In your copy, leave out the pictures and output only the lines from the one holding "Image resolution: width=2288" through the end of the data below, exactly.

Exercise inputs
=====
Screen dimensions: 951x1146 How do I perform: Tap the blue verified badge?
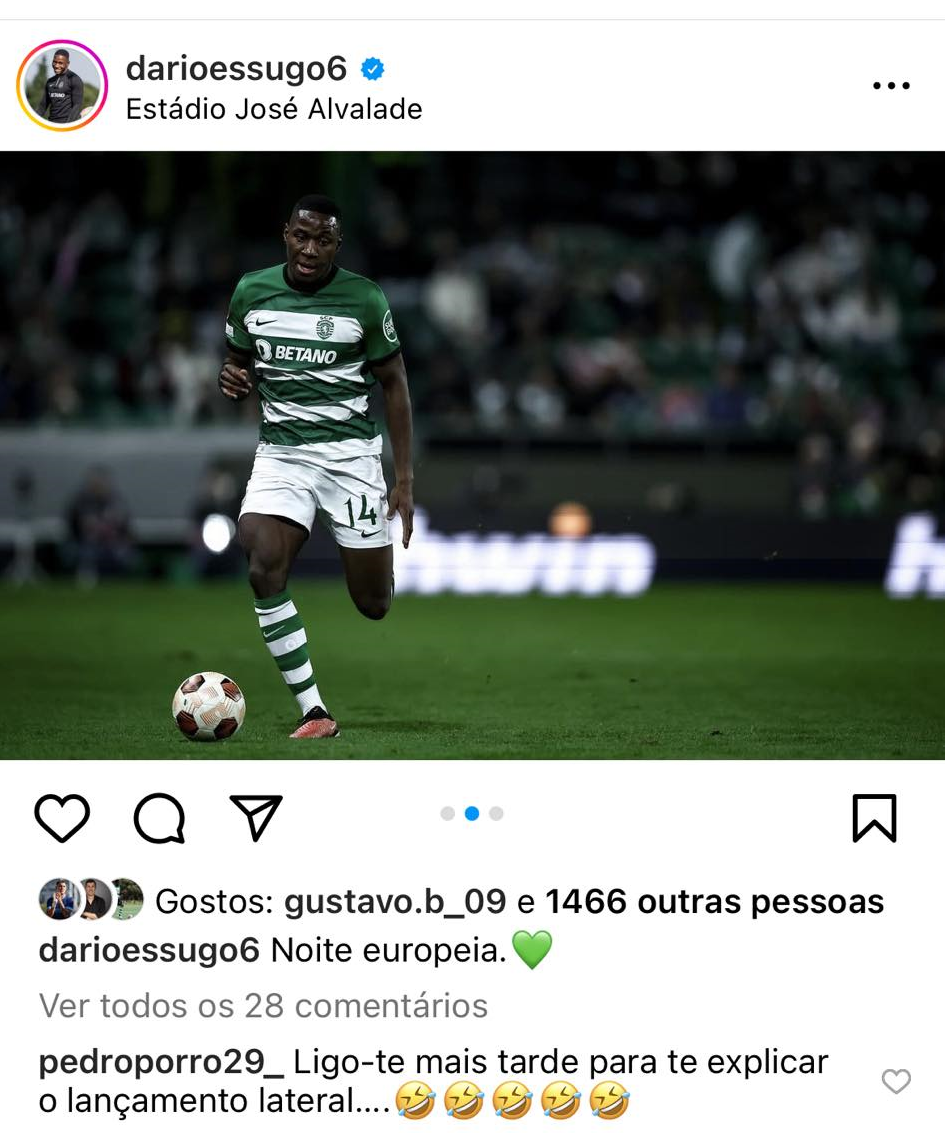[373, 69]
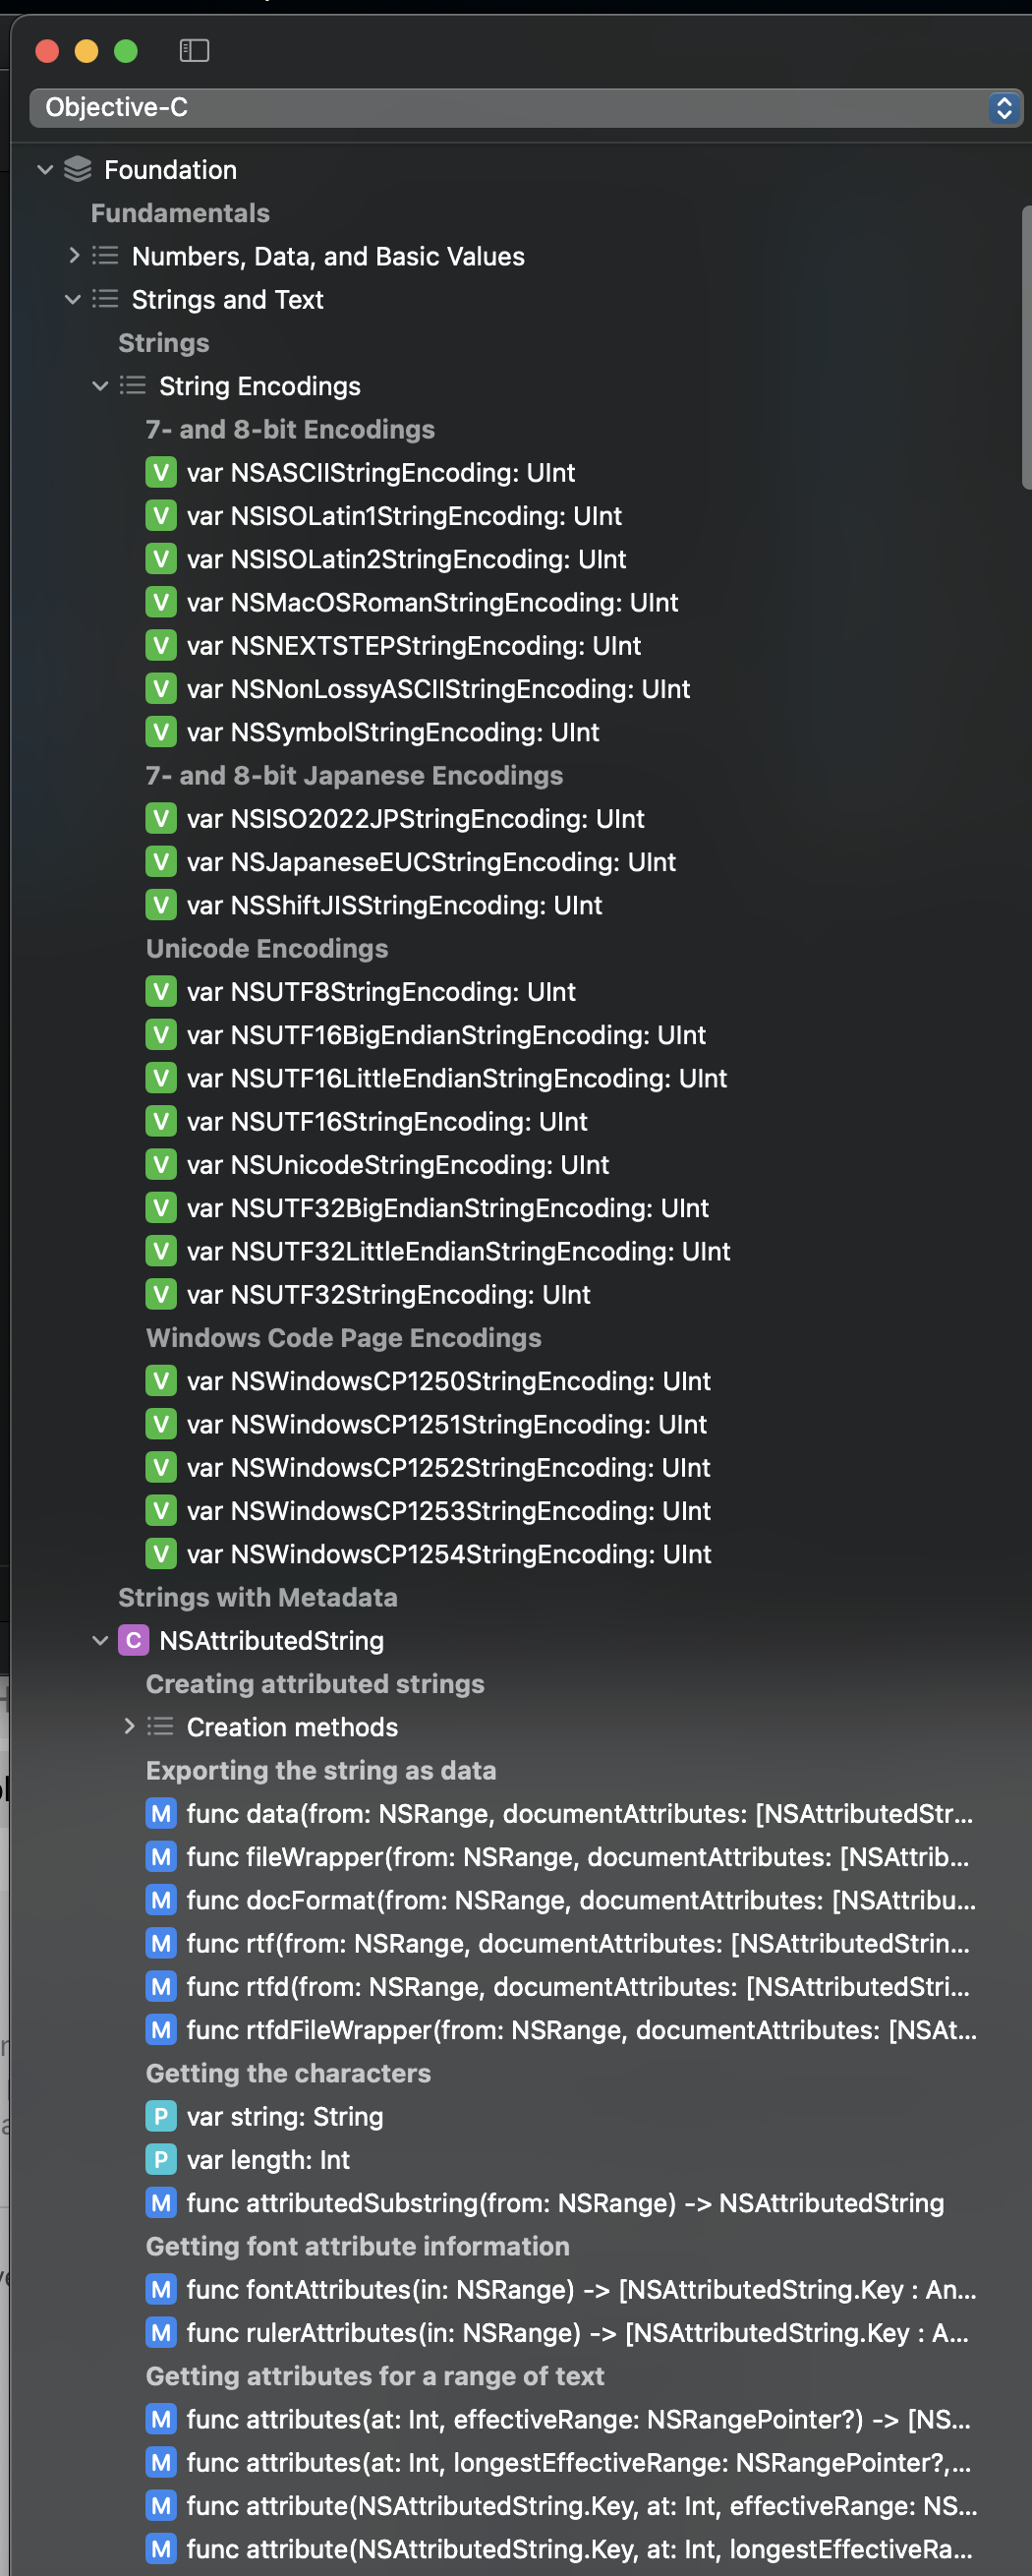Click the list icon beside Creation methods
This screenshot has height=2576, width=1032.
tap(160, 1726)
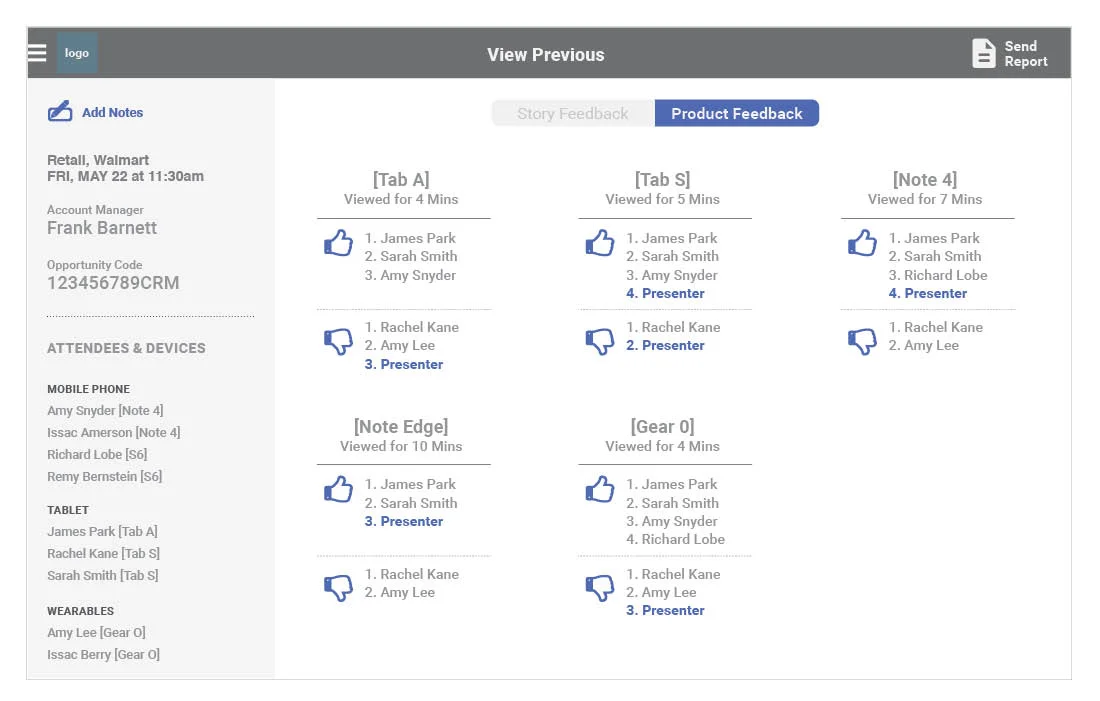Switch to Story Feedback tab

tap(572, 113)
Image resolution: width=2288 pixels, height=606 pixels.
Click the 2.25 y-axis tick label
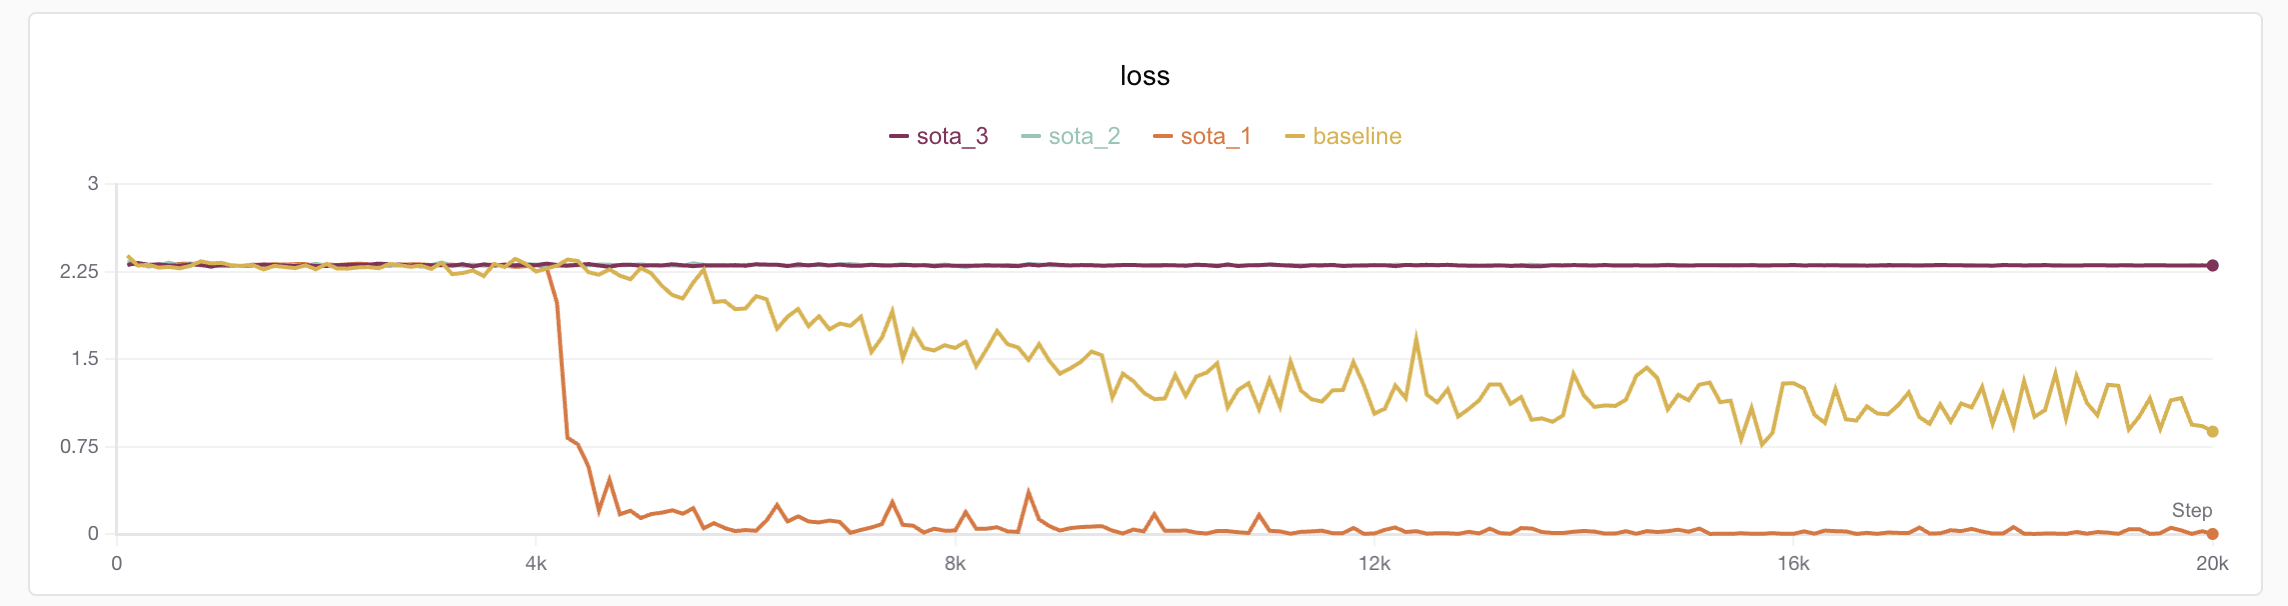[x=79, y=272]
=====
Answer area
Image resolution: width=2288 pixels, height=606 pixels.
Click the 2.25 y-axis tick label
[x=79, y=272]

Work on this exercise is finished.